### Task details
Both the line with "You are a GUI" and the line with "Image resolution: width=1000" in the records below must appear in the output, along with every line between them, exactly and with nothing added.

### Data to examine

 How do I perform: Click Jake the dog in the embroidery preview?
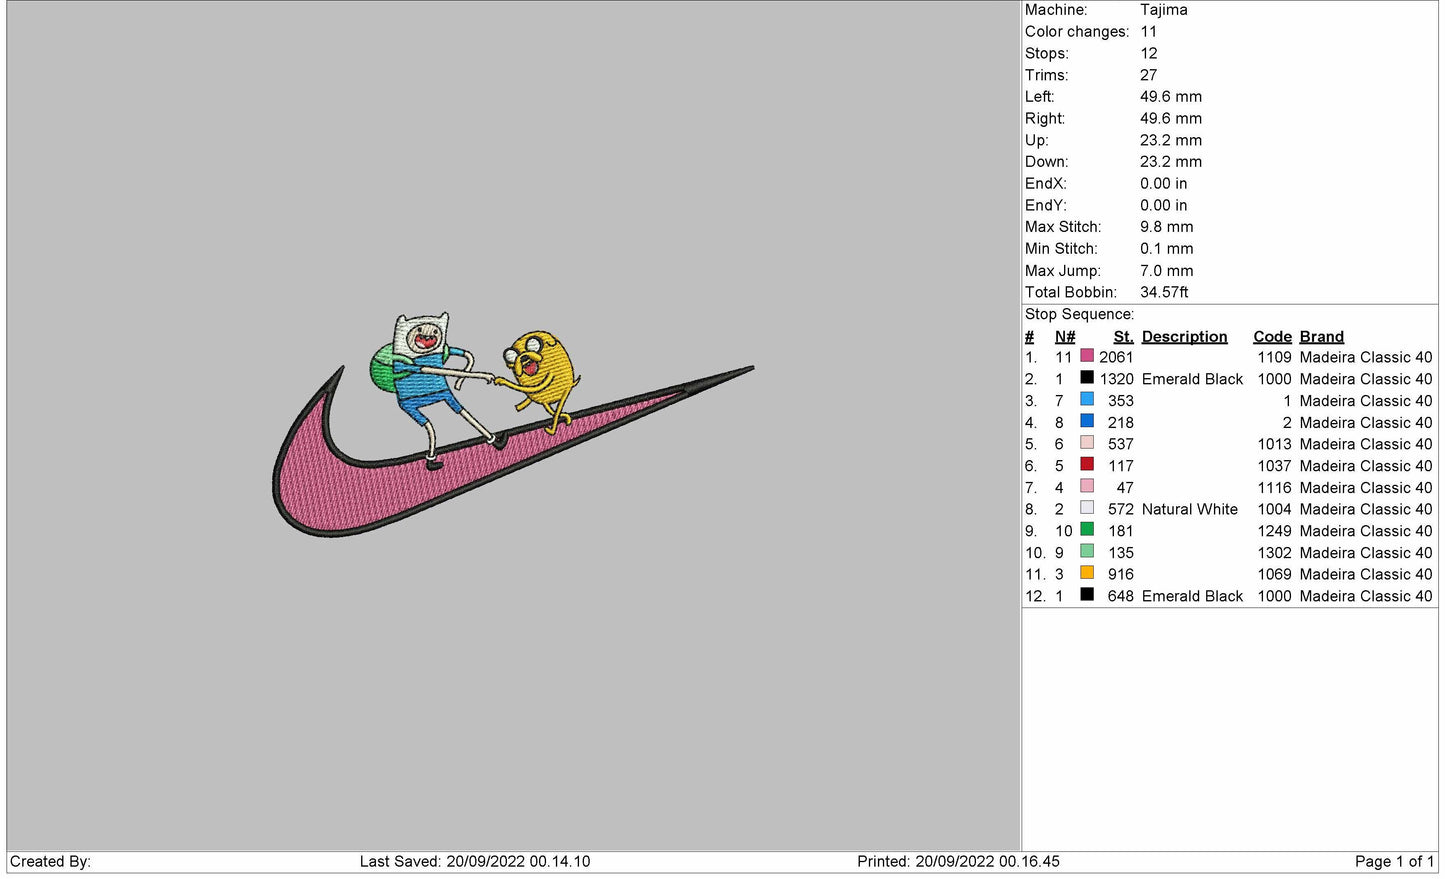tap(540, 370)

==

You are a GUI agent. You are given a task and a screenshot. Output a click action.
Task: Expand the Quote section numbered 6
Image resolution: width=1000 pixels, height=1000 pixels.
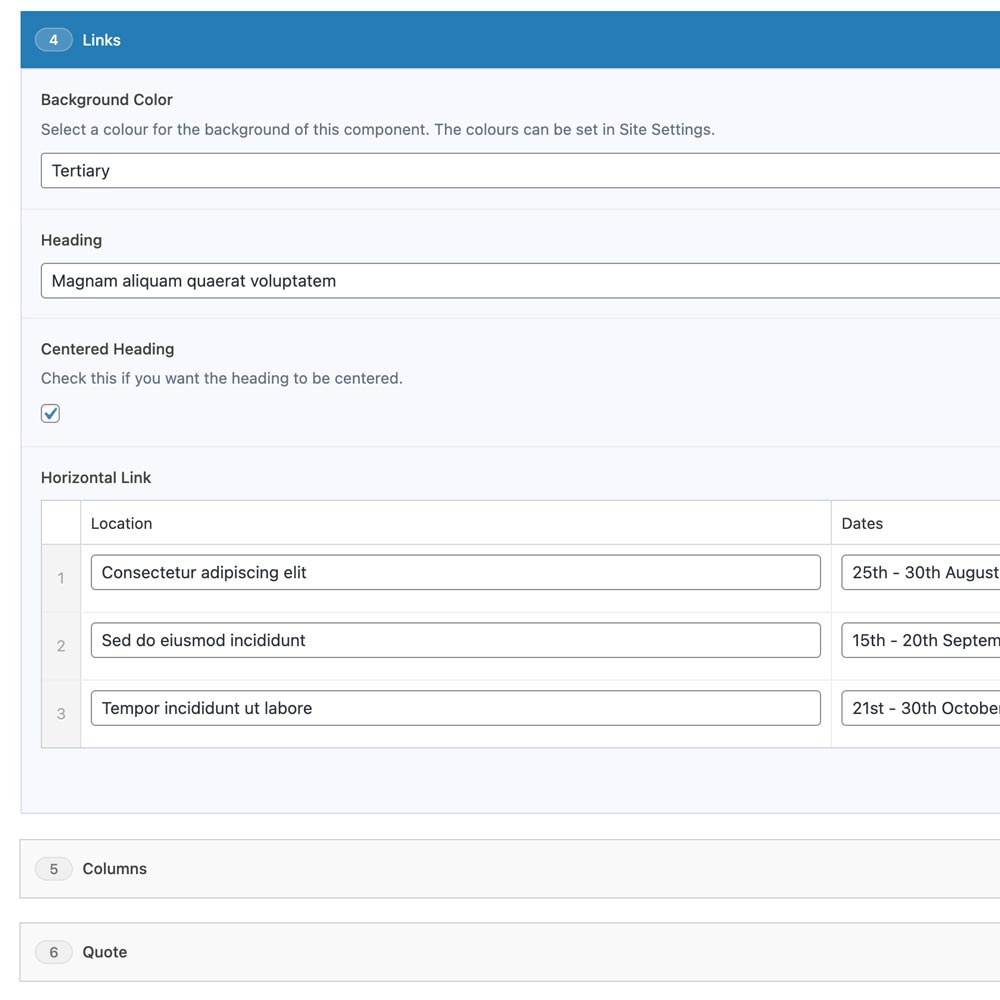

### Answer to this task
You are a GUI agent. You are given a task and a screenshot. Output a click action.
Task: Expand the Quote section numbered 6
Image resolution: width=1000 pixels, height=1000 pixels.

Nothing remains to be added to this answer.